In My Opinion - Lean Flowby Kerry Herndon
The last two days have been exhausting. The consultant has made us look at our paper workflow. Self-examination is never fun—in fact it’s almost always embarrassing.
This all started when some venture vultures visited the nursery. I explained I had been unhappy with our final assembly process. While our mechanized shipping and product assembly looked good, I felt it could be better. They referred me to a company in Denver called Flow Vision. They are serious manufacturing consultants. They sent a guy to evaluate the facility for two days to see if they could or should sell us consulting. I asked the guy if this is what he expected to see, assuming he would express some surprise at the highly automated plant factory. He said it was exactly what he expected to see—another less-than-optimized factory.
His name is Mike, and it’s his job to set the hook. Mike did so by looking at how we assemble one particular product on a long assembly line with workstations, as well as product produced and flowing to buffering and boxing. I always have been quite proud of what I thought was an island of efficiency. Mike felt otherwise. He put some tables together and broke the process down to a number of sub-steps, with more than one person assembling each product. The result was greater throughput and a huge improvement in total quality. The hook was now set firmly. To see with your own eyes someone improving in hours what you have spent years building is a humbling experience.
Mike returned with another guy to train the staff. There were some complaints, and promises from the front line that the new manufacturing process would not work, but the results were as predicted: greater throughput and higher quality. We also can predict with great accuracy how long it will take to do all assembly and shipping. Mike said we got fast results because the staff quickly embraced the sweeping changes. Mike told me that, in most places, the owner or CEO will bring in his group, and the staff will resist change with great vigor. This did not happen here.
I was surprised when some of my cherished conveyor belts were removed to make the total process more efficient. I asked Mike if he removed mechanization often. Mike said, "All the time." For us, this was no big deal, but telling a factory manager to rip out a million-dollar line can be upsetting.
I asked Mike to come back and do the same thing in the office that he did in shipping. That meant the entire sales and admin staff had to stop what they were doing for two days during Valentine shipping. There’s never a good time to pull staff away from daily work, but it had to be done. We spent the first day learning about the fundamentals of lean flow work. Mike told us about his meeting with the famous Taiichi Ono, the inventor of the Toyota production system. The system Mr. Ono put in place is regarded widely as the most efficient auto assembly plant in the world. Mr. Ono told Mike that he read about the system in a book called Today and Tomorrow by Henry Ford, published in 1926.
I am paying expensive consultants to teach us today what Henry Ford shared with the world almost 80 years earlier. Mike told us that in his experience, work involving the flow of paper was waiting for action 99% of the time. The actual work performed by a person constituted only 1% percent of the time. We discovered we’re average.

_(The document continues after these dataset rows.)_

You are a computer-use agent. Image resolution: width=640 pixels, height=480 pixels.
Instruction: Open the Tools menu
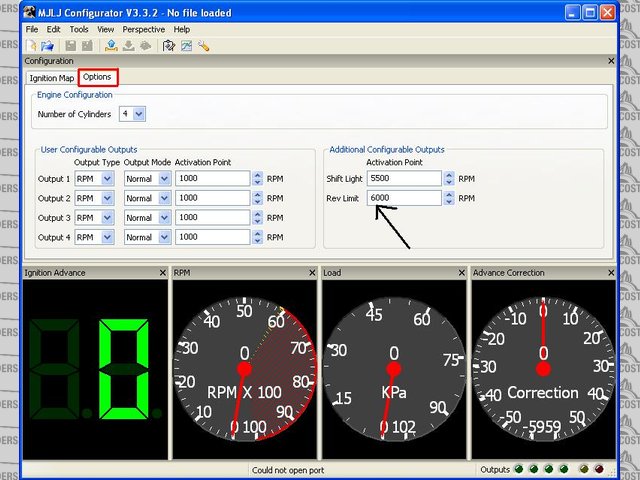(x=78, y=30)
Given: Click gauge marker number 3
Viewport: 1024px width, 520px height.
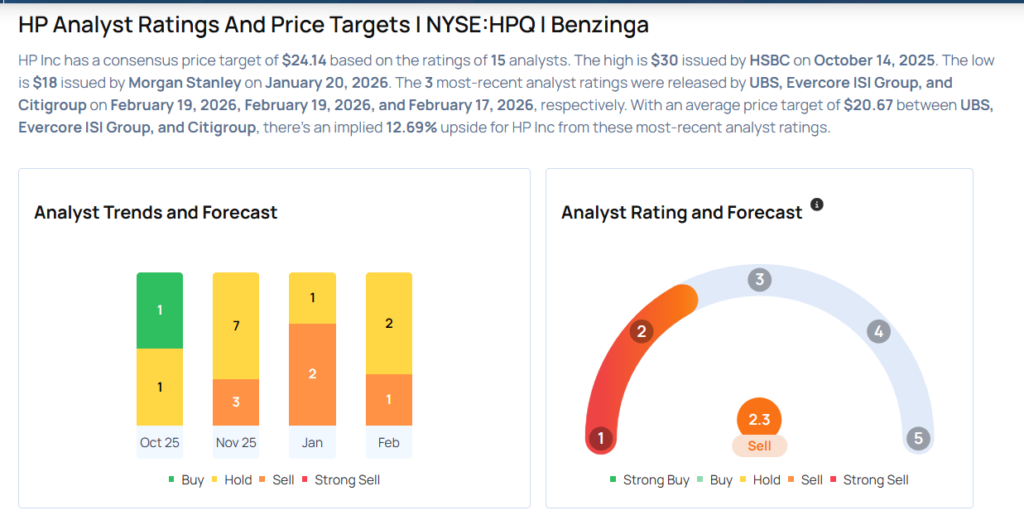Looking at the screenshot, I should point(759,280).
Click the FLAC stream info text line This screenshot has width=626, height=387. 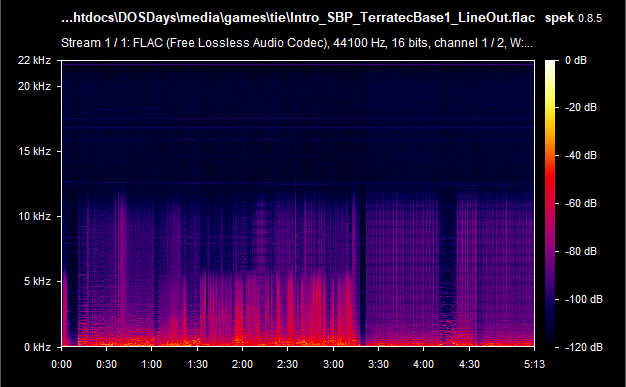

We spent the rest of the first day mapping the process of taking an order in the sales department through billing the customer. Some of what we were spending a lot of time and energy on were unnecessary tasks, in many cases legacies from computer software we no longer use. The work remained because that is how we did it. After mapping the process, we were told to come up with an ideal process, without regard to any technical constraints. We were told to aim for a 90% improvement. It was surprisingly easy.
The last two days have been an eye opener for me. I’ve come to the conclusion that few of the world’s companies have embraced the potential efficiencies about which Henry Ford wrote 80 years ago. We all have a lot of improving to do.